To those who ask why the specific word prudence was left out of the Conceptual Framework’s wording he points out that simply: 'The IASB decided to remove the reference to the concept of prudence because it was thought that all too often it had become a cover for bias in the form of excessive conservatism'.  He sees a resonance with the Accounting Directive, which he sees as ‘an unequivocal reaffirmation of the caution principle but without bias which seems to me to be the essence of prudence…' 

He also downplays the importance of the use of the word prudence. ‘It is also, in my view, important to bear in mind that the word itself is not of overriding importance’, he says. 'Although “prudent” is used in domestic and European legislation, it is not totemic. “Prudence” is an abstract concept – like “true and fair” – and its content is capable of variation and evolution; its meaning will change and develop over time. What is important is the concept and behaviour that the language used is seeking to describe and mandate'. 

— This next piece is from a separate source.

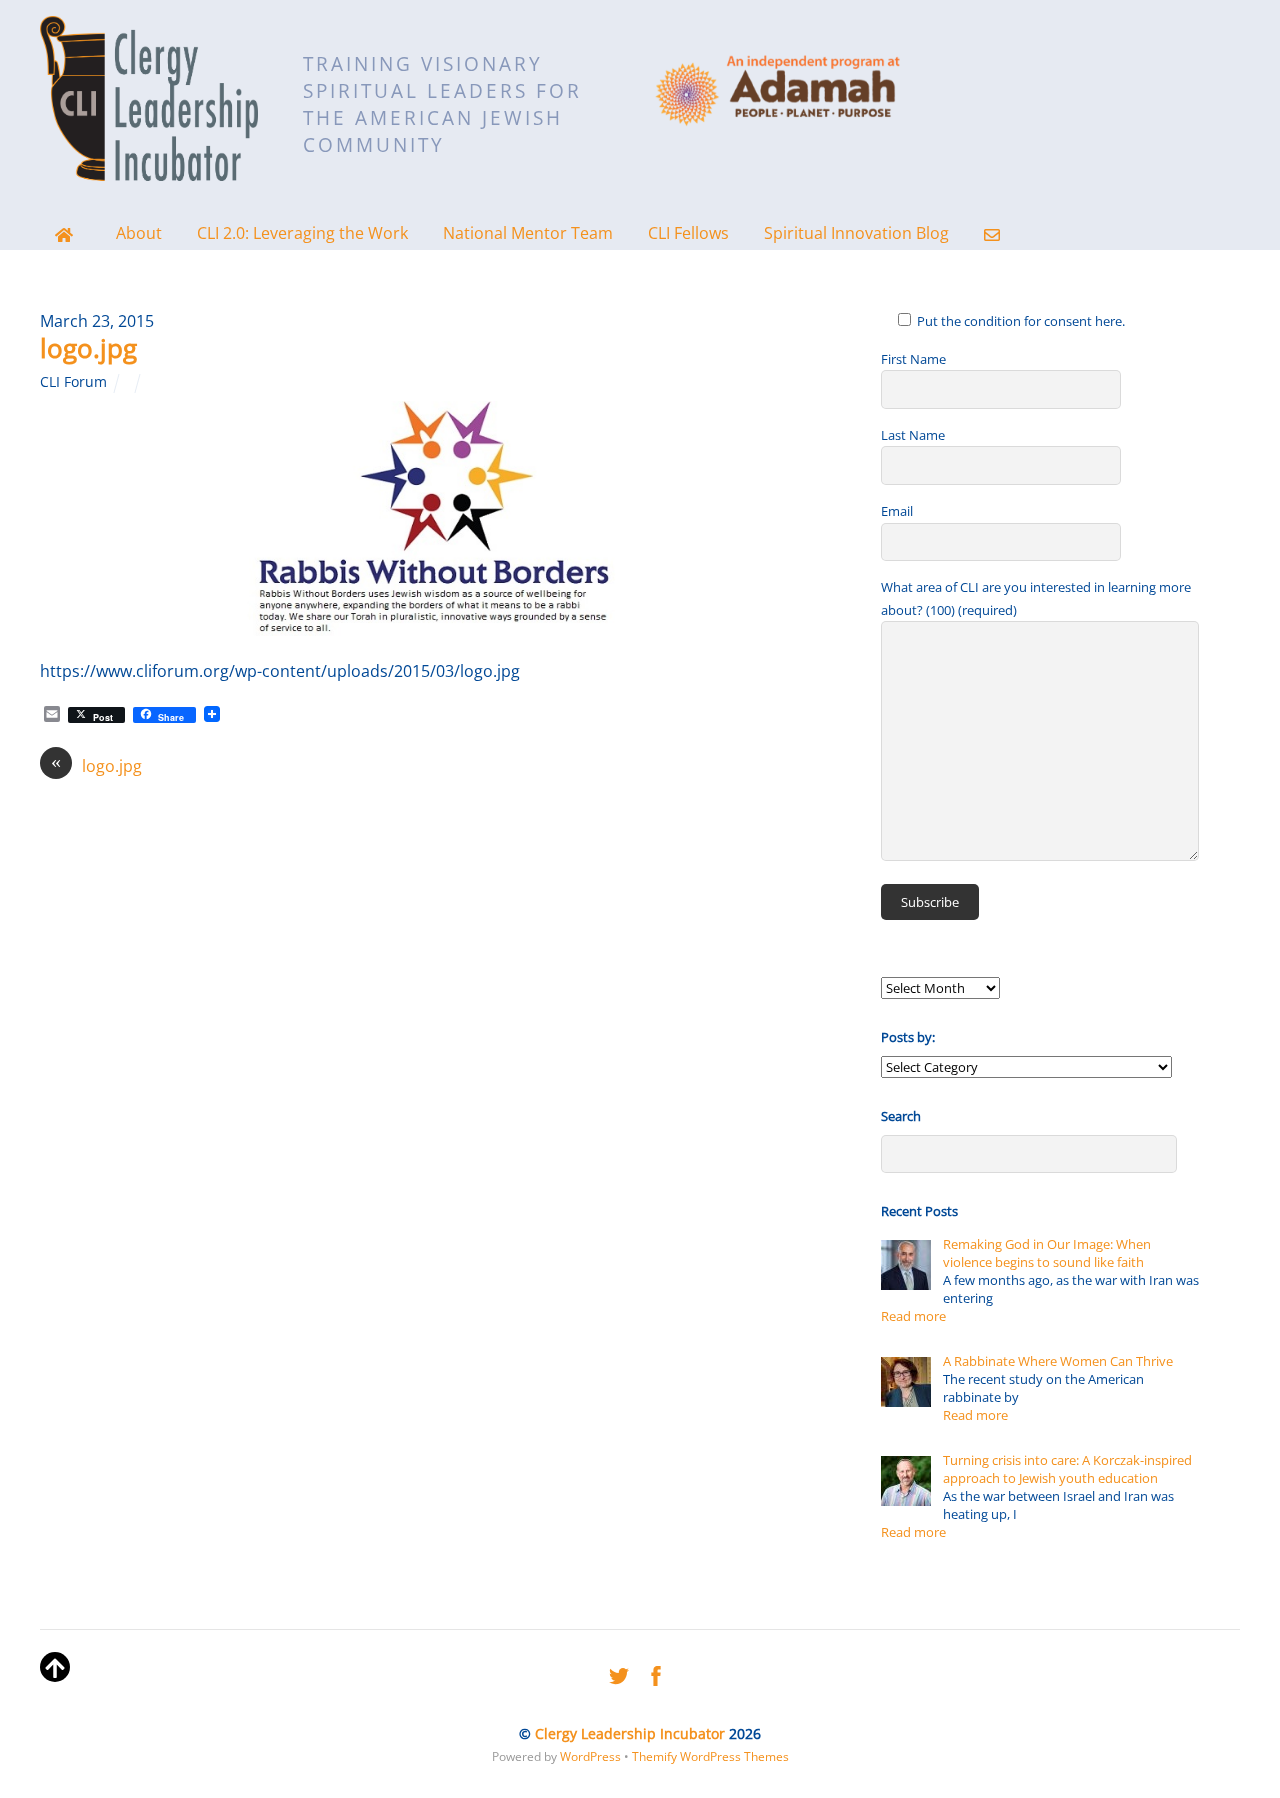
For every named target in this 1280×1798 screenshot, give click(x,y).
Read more (913, 1316)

But his Opinion accepts that it would be useful, to avoid future argument, to actually put the word prudence into the Conceptual Framework, just to take away any doubt.  'I would add, however’, he says, ‘that in order to facilitate the adoption by the European Union of further standards developed in accordance with the Conceptual Framework, and given the concern apparently caused by the retirement of the word prudence, this debate could be avoided if the Conceptual Framework, when next published, were to confirm the importance and centrality of caution without bias, and expressly use the term 'prudence' when setting out the principles to be applied when matters to be reflected in the financial statements are uncertain'. 

Moore’s Opinion also knocks the old canard of there being no override available firmly on the head. IAS 1, paragraph 15 ‘[makes] it clear that more than slavish adherence to IFRS is required to achieve fair presentation’. He concludes succinctly: 'Where the express requirement of financial statements is, by paragraph 15 of IAS 1, to achieve fair presentation and the required explanation for departure from an IFRS is that departure was necessary in order to achieve fair presentation, there is simply no reasonable basis for denying the existence of a true and fair override'. 

This Opinion is timely and clear. Anyone with further doubts should sit down quietly and read it through. It only runs to 26 pages. It is short, sweet, and clearly expressed.